#### RECORDS PROVIDED:
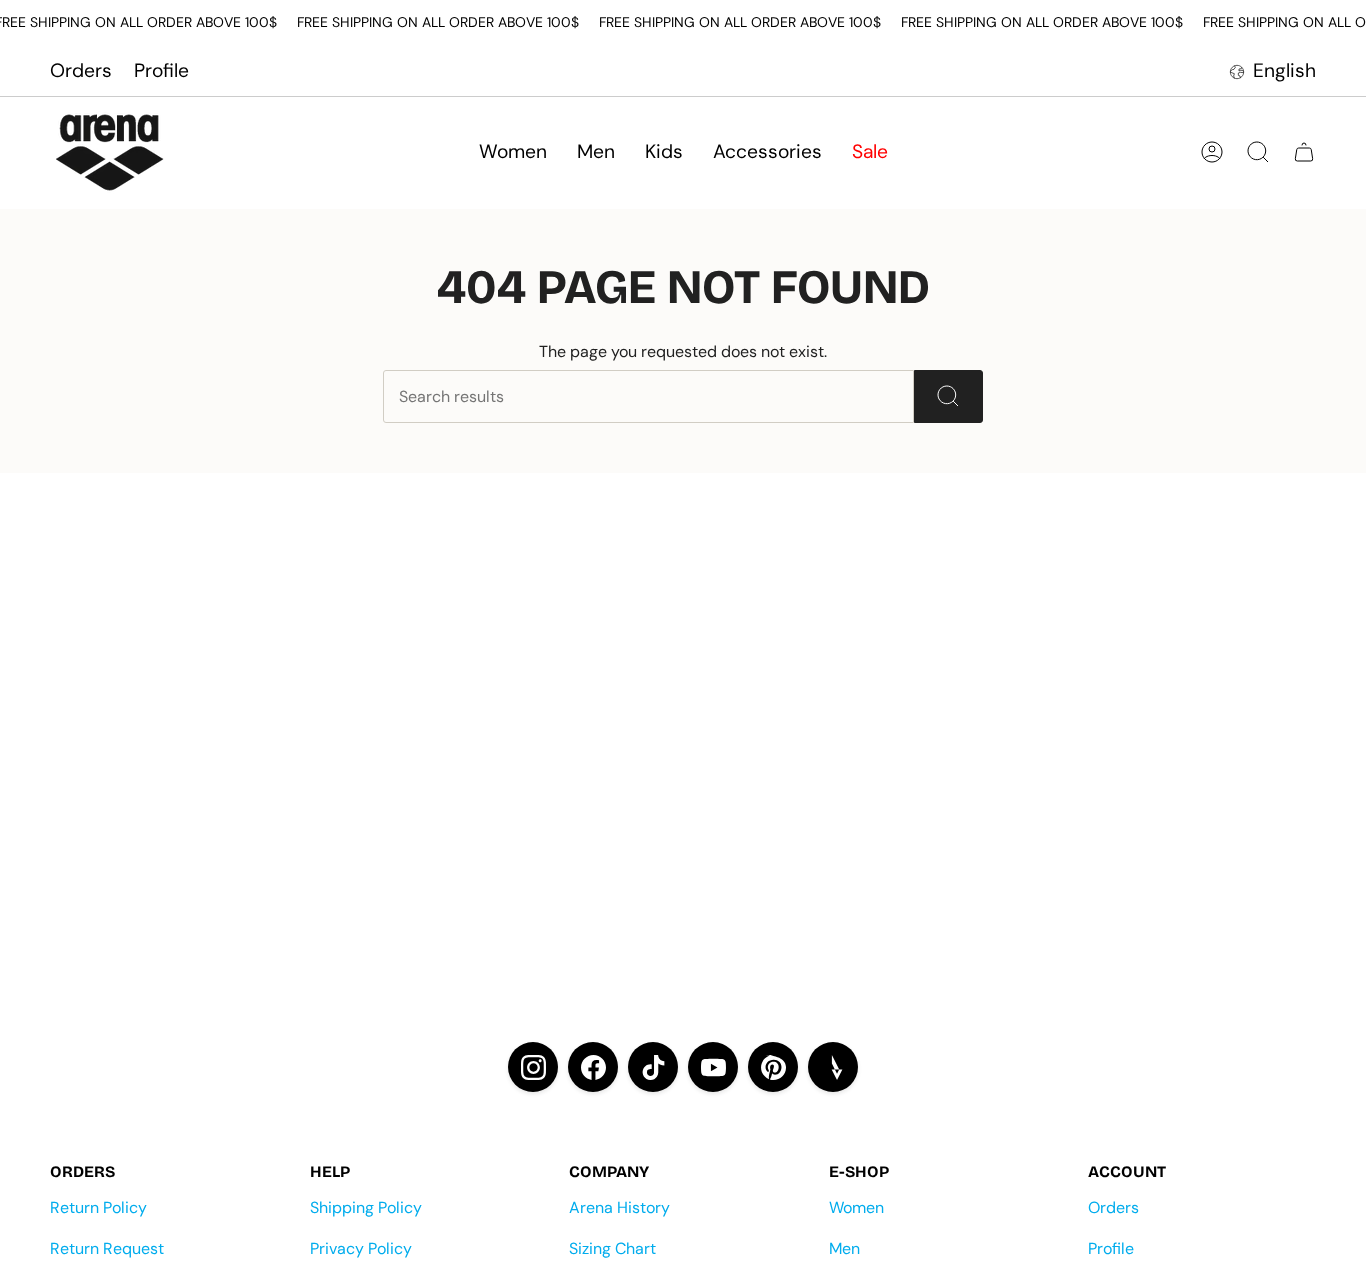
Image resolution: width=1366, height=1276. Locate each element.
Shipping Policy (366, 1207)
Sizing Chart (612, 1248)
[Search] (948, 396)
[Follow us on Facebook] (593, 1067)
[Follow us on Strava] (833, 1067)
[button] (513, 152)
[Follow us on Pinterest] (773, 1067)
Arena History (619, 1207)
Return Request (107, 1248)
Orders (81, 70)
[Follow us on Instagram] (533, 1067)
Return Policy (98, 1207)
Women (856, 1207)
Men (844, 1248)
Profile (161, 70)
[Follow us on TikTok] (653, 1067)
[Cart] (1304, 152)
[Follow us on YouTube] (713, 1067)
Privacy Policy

--

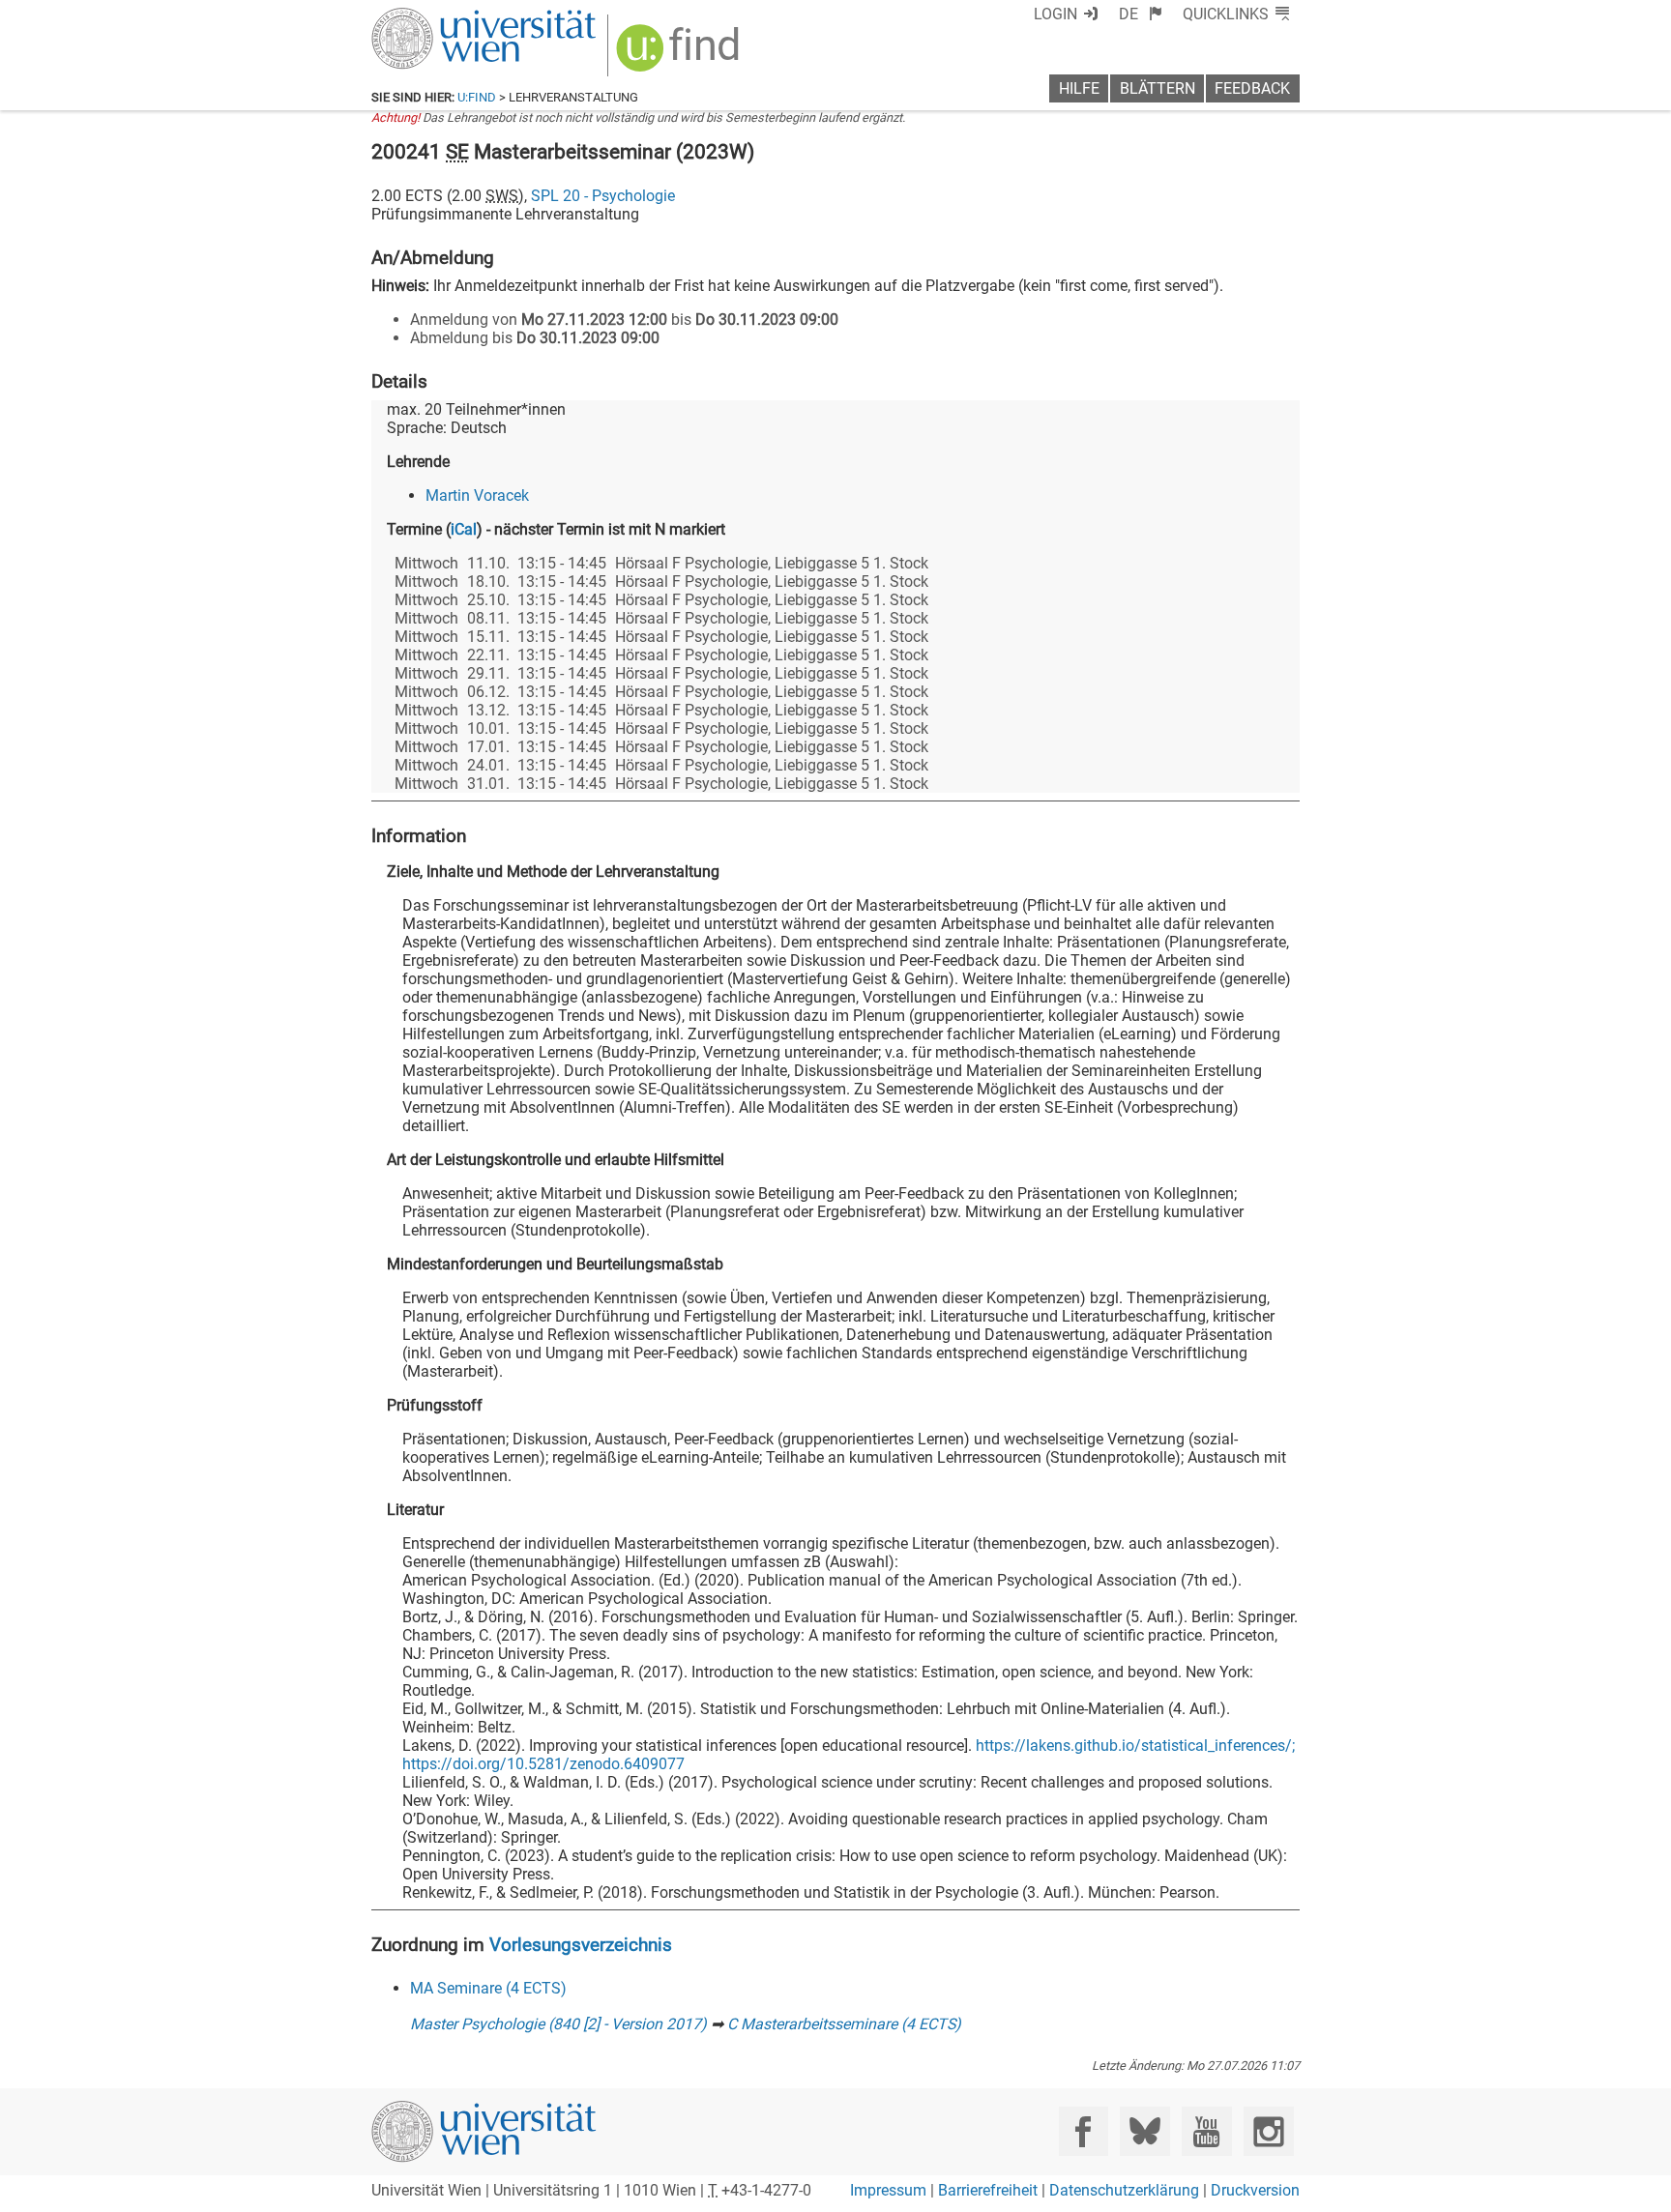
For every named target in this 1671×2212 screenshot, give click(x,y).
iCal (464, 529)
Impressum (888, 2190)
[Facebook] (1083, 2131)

#### PROBLEM STATEMENT:
Each line holding "Policy" should be copied from the material above.

#### REPLY TO THE EXERCISE:
Shipping Policy (366, 1207)
Return Policy (98, 1207)
Privacy Policy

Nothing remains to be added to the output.